I sit here wondering which one I am and realize my head is crumpled as I am typing this. Shit. I am that douche bag coffee house guy right now. That being said, I’m going to the pool and grabbing beer.
With no chance of making the Toronto Film Festival the only real option was to drink and drink allot.
Several beers and 1 hour later I ended up on a boat in the gulf. Got to love The Keys for shit like that. After snorkeling with the fishes, drowning in Bud Light and stuffing my face with mediocre nachos I ended up at a cowboy bar. The fact it was topless women bull riding night intrigued me. Its one of those things that is always there, but you never go to it. Kind of like the homely chick at the end of the bar with nice tits. You’ve thought about it but just couldn’t bring your self to do it. You would have to talk to her the next day and it just wouldn’t be worth it Well, tonight I got suckered into the homely chick if you will and went to the cheesy cowboy country bar.

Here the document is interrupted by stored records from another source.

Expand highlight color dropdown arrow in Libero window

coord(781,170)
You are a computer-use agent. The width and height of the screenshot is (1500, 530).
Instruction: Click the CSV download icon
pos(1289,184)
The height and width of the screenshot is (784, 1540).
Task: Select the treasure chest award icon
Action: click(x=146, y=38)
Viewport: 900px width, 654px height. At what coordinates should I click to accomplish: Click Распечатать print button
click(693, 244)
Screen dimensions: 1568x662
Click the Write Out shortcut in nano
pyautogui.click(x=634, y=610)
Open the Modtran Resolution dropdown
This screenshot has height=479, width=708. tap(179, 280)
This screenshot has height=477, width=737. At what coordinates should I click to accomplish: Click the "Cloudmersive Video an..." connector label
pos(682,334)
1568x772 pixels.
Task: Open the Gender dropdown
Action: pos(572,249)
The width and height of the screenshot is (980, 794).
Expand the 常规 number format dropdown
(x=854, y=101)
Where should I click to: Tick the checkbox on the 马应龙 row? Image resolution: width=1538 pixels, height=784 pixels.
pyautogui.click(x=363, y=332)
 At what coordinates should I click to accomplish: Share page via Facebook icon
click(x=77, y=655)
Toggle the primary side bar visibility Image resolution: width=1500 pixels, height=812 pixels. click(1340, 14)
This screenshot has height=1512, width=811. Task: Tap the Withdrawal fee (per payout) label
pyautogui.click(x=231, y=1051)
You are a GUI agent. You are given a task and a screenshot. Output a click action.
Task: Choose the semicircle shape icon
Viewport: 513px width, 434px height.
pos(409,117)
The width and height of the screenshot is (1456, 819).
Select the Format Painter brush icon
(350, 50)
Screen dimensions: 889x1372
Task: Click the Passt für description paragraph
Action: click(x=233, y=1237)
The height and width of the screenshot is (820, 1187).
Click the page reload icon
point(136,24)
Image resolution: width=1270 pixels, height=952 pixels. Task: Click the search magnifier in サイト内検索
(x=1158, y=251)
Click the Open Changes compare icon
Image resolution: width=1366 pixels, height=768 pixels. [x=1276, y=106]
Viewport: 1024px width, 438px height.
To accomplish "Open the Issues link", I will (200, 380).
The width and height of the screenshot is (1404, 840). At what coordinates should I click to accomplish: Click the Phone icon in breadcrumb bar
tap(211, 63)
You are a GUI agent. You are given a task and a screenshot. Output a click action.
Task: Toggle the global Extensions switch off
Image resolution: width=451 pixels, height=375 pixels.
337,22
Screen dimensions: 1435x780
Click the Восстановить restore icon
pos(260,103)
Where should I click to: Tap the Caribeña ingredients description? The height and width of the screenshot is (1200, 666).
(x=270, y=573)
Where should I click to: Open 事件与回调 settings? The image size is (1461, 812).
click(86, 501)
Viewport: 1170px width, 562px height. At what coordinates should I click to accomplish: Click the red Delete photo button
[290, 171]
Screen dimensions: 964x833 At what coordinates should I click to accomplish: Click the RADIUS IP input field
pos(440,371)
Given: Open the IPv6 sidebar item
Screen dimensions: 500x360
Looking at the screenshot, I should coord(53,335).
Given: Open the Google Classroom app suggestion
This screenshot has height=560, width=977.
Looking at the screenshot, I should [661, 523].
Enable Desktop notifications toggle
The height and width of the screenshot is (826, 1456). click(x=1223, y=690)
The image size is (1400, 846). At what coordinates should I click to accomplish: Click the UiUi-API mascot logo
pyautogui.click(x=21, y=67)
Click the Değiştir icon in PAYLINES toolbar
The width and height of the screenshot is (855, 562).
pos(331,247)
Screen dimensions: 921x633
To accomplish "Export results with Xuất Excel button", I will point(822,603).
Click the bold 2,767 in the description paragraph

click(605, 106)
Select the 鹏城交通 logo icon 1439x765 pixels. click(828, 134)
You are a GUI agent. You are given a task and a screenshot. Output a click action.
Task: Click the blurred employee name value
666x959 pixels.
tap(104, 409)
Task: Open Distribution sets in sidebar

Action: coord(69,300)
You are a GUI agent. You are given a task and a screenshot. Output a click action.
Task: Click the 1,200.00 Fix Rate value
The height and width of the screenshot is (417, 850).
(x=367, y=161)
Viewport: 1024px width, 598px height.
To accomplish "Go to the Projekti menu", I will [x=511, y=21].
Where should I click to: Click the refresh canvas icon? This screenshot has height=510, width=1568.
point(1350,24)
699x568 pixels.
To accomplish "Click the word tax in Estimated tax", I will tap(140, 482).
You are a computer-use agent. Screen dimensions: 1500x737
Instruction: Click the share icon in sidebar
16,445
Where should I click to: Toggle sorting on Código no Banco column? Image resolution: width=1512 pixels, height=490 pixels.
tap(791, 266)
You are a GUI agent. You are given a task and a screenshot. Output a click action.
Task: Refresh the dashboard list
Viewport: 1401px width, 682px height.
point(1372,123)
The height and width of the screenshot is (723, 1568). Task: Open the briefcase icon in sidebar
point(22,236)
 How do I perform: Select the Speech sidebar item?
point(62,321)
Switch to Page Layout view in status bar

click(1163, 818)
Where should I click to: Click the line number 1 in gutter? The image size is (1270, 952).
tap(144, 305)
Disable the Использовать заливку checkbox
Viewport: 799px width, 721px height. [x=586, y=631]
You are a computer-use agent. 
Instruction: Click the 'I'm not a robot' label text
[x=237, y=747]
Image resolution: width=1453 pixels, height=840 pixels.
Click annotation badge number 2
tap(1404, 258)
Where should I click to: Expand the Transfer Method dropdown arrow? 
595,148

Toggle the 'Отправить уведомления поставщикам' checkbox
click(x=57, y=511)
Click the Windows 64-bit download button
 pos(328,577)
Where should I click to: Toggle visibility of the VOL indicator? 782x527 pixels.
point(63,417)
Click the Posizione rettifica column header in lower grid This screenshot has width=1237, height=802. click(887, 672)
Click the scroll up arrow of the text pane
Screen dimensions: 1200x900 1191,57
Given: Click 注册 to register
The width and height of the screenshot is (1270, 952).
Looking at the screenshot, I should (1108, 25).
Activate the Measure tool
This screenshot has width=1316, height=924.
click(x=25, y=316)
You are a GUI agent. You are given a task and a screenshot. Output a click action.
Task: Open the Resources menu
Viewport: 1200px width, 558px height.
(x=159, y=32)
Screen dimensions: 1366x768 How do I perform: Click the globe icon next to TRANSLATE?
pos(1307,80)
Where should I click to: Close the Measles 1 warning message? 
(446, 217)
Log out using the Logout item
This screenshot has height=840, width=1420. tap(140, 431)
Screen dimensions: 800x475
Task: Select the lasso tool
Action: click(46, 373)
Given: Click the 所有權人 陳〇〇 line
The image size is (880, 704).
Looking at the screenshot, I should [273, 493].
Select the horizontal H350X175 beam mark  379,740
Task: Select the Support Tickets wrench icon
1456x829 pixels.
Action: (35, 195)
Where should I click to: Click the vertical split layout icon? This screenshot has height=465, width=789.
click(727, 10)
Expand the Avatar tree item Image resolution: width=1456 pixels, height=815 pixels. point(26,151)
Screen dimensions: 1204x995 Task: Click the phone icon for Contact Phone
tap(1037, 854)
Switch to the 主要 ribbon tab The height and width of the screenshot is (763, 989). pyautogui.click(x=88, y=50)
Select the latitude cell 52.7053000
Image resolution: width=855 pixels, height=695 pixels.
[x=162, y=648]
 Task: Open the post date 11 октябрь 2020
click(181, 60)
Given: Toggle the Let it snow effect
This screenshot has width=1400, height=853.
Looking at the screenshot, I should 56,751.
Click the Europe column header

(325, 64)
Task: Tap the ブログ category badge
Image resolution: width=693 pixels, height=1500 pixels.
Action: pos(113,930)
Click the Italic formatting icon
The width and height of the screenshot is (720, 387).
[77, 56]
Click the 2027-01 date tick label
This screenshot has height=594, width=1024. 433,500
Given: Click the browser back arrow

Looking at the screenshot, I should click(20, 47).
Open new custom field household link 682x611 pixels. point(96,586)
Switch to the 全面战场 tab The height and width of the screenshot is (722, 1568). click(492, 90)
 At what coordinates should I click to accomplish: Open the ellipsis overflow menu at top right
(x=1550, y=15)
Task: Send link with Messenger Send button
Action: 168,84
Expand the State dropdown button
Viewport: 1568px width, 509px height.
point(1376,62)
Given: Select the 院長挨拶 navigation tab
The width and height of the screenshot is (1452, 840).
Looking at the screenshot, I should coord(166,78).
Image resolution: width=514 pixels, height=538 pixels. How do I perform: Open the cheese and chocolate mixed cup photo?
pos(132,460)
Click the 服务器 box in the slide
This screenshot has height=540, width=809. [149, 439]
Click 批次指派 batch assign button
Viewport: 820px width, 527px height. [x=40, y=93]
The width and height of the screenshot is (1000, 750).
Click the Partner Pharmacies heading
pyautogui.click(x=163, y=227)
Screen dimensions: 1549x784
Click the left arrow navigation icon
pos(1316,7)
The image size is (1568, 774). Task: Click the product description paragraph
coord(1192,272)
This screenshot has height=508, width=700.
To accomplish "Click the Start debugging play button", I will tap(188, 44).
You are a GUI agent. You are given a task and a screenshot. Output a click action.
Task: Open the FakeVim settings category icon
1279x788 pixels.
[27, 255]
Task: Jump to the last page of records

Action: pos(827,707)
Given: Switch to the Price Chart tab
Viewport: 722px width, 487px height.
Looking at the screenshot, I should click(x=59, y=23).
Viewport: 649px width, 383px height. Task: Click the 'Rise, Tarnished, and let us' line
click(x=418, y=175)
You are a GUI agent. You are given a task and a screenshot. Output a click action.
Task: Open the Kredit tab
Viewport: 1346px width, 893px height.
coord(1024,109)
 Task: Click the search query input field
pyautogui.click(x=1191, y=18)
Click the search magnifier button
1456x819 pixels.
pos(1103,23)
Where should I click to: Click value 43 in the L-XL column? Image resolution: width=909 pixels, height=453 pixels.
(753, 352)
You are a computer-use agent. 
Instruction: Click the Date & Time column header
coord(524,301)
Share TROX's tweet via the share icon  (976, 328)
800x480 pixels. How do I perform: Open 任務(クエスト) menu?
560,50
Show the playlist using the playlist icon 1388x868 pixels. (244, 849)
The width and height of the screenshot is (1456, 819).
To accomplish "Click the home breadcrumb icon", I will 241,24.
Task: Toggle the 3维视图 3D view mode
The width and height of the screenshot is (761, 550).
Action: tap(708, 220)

I have to say, as far as girls go; there was a truckload of them. Alas, I am a cynical fuck and have no respect for cheese ball chick getting down to country. Just can’t do ass shaking to Kenny Chesney unless there is serious amounts of really good cocaine and a monkey with a tambourine. Neither of those seemed to be happening so I was shit out of luck. I bought some Jaeger shots for some silly chick and realized I can not talk to recently graduated southern girls with out being really stoned. Out of drugs and out of patience I jetted. Sorry, I am better than this shit.
Thank god I am going to Vampire Weekend this week. A safe place to hit on indie rock chicks who are just as stoned and cynical as me and don’t dance to Kenny Chesney on purpose, Or on accident for that matter.
I hate country bars. The like plastic flags with beer ads and NASCAR on them and it scares me.